Several men are already herding people out of there Rob and Daniel join them while Greg carries on past, heading for the stairs. The cut on his face stings in the heat.
Eyes streaming, he nearly trips over the body of a woman at the top of the stair case. For a moment his mind plays tricks on his and he thinks he is looking at someone he once knew. A woman called Ellen Wallace. But then the smoke clears and he sees the painted face of a Geisha girl. Her eyes are open but she doesn’t move when he stoops down to her. He cannot tell whether she is alive or dead. He gathers her up in his arms anyway and stumbles down the stairs.
“Here,” he gasps, passing her to Daniel. “I’m going back up.”
A jet of water arches through the open doors, turning the smoke black.
“J-Joe?” Maddy stammers.
The conjuror waves people away from her and leans over her worriedly. As his face comes into focus she has to fight the urge to lean forward and kiss him. “It.. it worked, then? My… our magic?” she says muzzily. He takes her hand in his and it is only then that she becomes aware of the numbness – and the burning.
Mahmu kneels down beside them. “What happened?”
Joe shakes his head. Maddy will explain when she’s ready.
“Just as well I didn’t have to do, like, Plan B,” the girl says, scrambling to her feet. She stands unsteadily, supported by Joe. “Umm, where is everybody.”
The temple gates are hanging open and the courtyard is littered with the fallen bodies of monks and Yakuza. The stench of decomposing flesh makes Maddy gag. She pushes Joe’s hands away and looks through the gates to the valley below. Seeing a flicker of orange, her eyes widen. “That spell, uhhh, worked a bit too well, yeah? I need to do some, like, elemental counter-magic.”
“You’re not doing anything,” Joe orders sternly. “You need time to recover. Mahmu, I presume your people know all about sticking people back together. Can you do something for her hand?”

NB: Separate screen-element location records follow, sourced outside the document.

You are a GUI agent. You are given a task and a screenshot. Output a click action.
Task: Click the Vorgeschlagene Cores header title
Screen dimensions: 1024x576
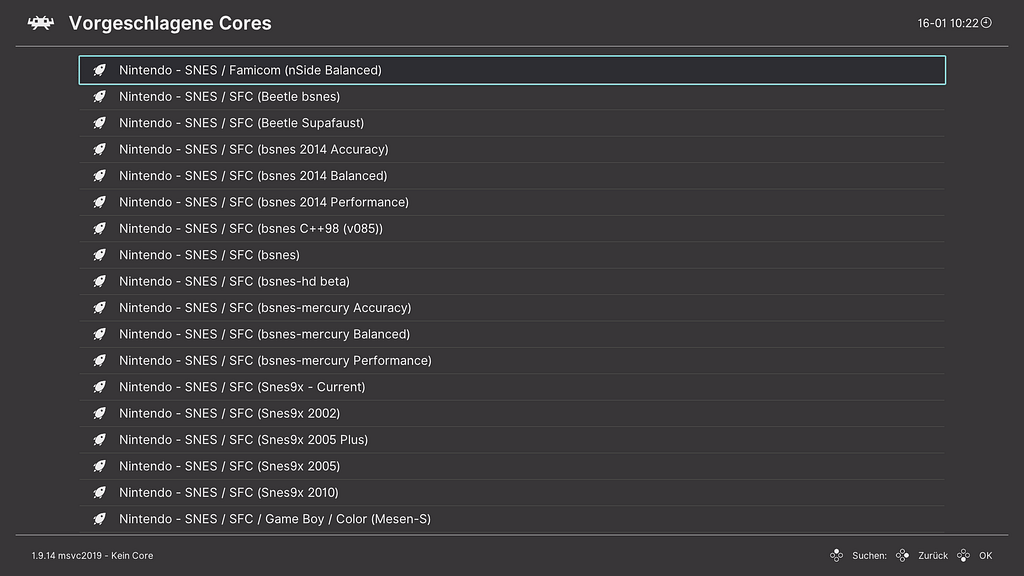coord(170,23)
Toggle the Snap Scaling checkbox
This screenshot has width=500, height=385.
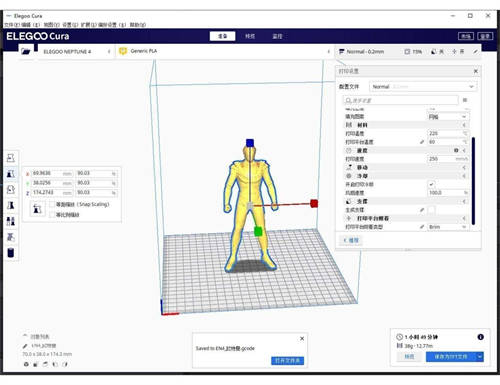(x=52, y=204)
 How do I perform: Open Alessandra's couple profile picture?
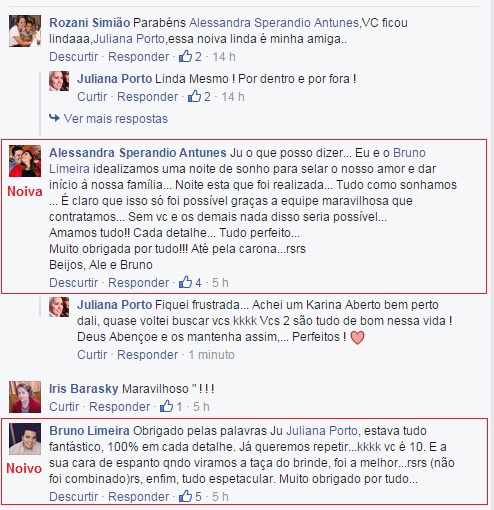tap(25, 161)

Maddy starts to protest and he lays his hands on her shoulders. “I’m sure, whatever is happening, other people can handle it for a while. Give yourself time to rest, let Mahmu see to your hand and then you can start casting spells again.”
She has to smile at his serious expression. “Okay,” she promises. “Mahmu, can you be quick?”

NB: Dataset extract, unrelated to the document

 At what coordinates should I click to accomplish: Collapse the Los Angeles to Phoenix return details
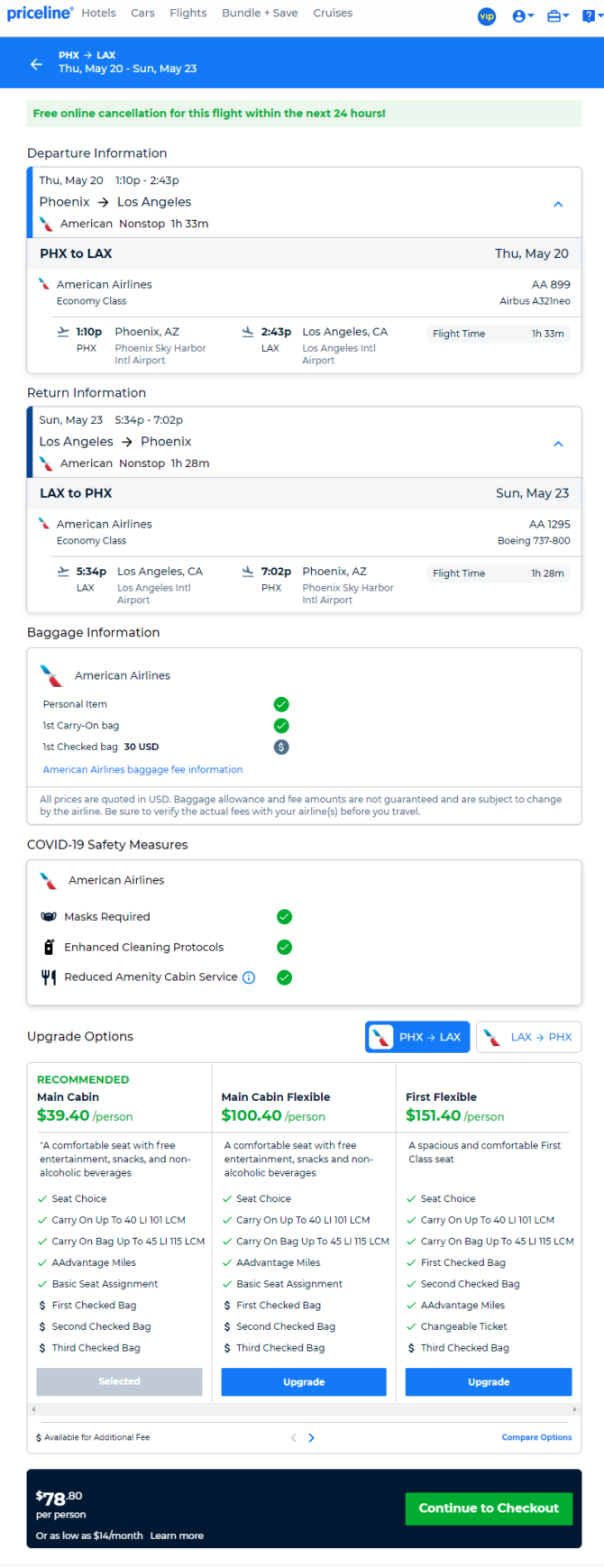[558, 444]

“Get Stanley from the basement!” Nora yells. She makes a grab for her gun and aims a shot at Saru while he is still beating flame from his arm. Somehow he twists to one side. The bullet grazes his shoulder as he leaps. For a moment he hangs from what remains of the ceiling then he swings his whole body up and around and disappears through the flame-ringed gap.
Smoke fills the room.
Coughing, Turing stumbles to her side. The two guards are behind him, carrying Stanley between them. A part of the roof falls down behind them.
“Out,” Nora orders.
Stanley motions weakly with his bound hands. “My computer.”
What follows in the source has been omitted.